Paginafragment.
···
Land | Italië |
Verdragsartikel | |
Datum getekend | 08 mei 1990 |
Datum van kracht | 03 oktober 1993 |
1. Interest afkomstig uit een van de Staten en betaald aan een inwoner van de andere Staat, mag in die andere Staat worden belast.
2. Deze interest mag echter ook in de Staat waaruit hij afkomstig is, overeenkomstig de wetgeving van die Staat worden belast, maar indien de genieter de uiteindelijk gerechtigde tot de interest is, mag de aldus geheven belasting 10 percent van het brutobedrag van de interest niet overschrijden.
3. Niettegenstaande de bepalingen van het tweede lid, is interest afkomstig uit een van de Staten, vrijgesteld van belasting in die Staat, indien:
a. de interest verschuldigd is door de Regering van die Staat, een van zijn staatkundige of administratieve onderdelen of plaatselijk publiekrechtelijk lichaam daarvan, of
b. de interest wordt betaald aan de Regering van de andere Staat, aan een van zijn staatkundige of administratieve onderdelen of plaatselijk publiekrechtelijk lichaam daarvan of aan instellingen of organen (daaronder begrepen financiële instellingen) die geheel eigendom zijn van die Staat, een van zijn staatkundige of administratieve onderdelen of plaatselijk publiekrechtelijk lichaam daarvan,
of
c. de interest wordt betaald aan andere instellingen of organen (daaronder begrepen financiële instellingen) uit hoofde van financieringen die door deze zijn verstrekt in het kader van door de Regeringen van de Staten gesloten overeenkomsten.
4. De bevoegde autoriteiten van beide Staten regelen in onderlinge overeenstemming de wijze van toepassing van het tweede en derde lid.
5. De uitdrukking 'interest', zoals gebezigd in dit artikel, betekent inkomsten uit overheidsleningen, obligaties of schuldbewijzen, al dan niet verzekerd door hypotheek, alsmede alle andere inkomsten die door de belastingwetgeving van de Staat waaruit de inkomsten afkomstig zijn, met inkomsten uit geldlening worden gelijkgesteld; zij omvat echter niet inkomsten die in artikel 10 zijn behandeld.
6. De bepalingen van het eerste, tweede en derde lid zijn niet van toepassing indien de uiteindelijk gerechtigde tot de interest, die inwoner is van een van de Staten, in de andere Staat waaruit de interest afkomstig is, een bedrijf uitoefent door middel van een aldaar gevestigde vaste inrichting, of in die andere Staat zelfstandige arbeid verricht vanuit een aldaar gevestigd vast middelpunt, en de vordering uit hoofde waarvan de interest wordt betaald, tot het bedrijfsvermogen van die vaste inrichting of tot het beroepsvermogen van dat vaste middelpunt behoort. In dat geval mag de interest in die andere Staat worden belast overeenkomstig de nationale wetgeving van die Staat.
···
Beschikbare gegevens.
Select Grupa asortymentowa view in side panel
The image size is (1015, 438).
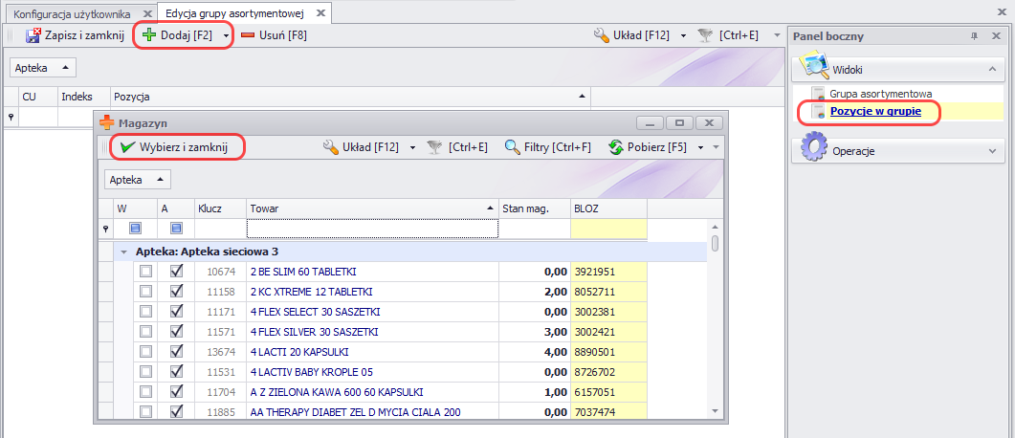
···
Wat je doet.
• a. Herschrijf het verdragsartikel over interest van "5. De uitdrukking" tot "10 zijn behandeld." en zet daarbij "staatsleningen" in de plaats van "overheidsleningen".
• b. Welk maximum geldt volgens het verdragsartikel over interest voor de belasting in de Staat waaruit de interest afkomstig is, als de genieter de uiteindelijk gerechtigde tot de interest is?

Uitgewerkte opgaven.
• a.
5. De uitdrukking 'interest', zoals gebezigd in dit artikel, betekent inkomsten uit staatsleningen, obligaties of schuldbewijzen, al dan niet verzekerd door hypotheek, alsmede alle andere inkomsten die door de belastingwetgeving van de Staat waaruit de inkomsten afkomstig zijn, met inkomsten uit geldlening worden gelijkgesteld; zij omvat echter niet inkomsten die in artikel 10 zijn behandeld.

• b. 10 percent van het brutobedrag van de interest.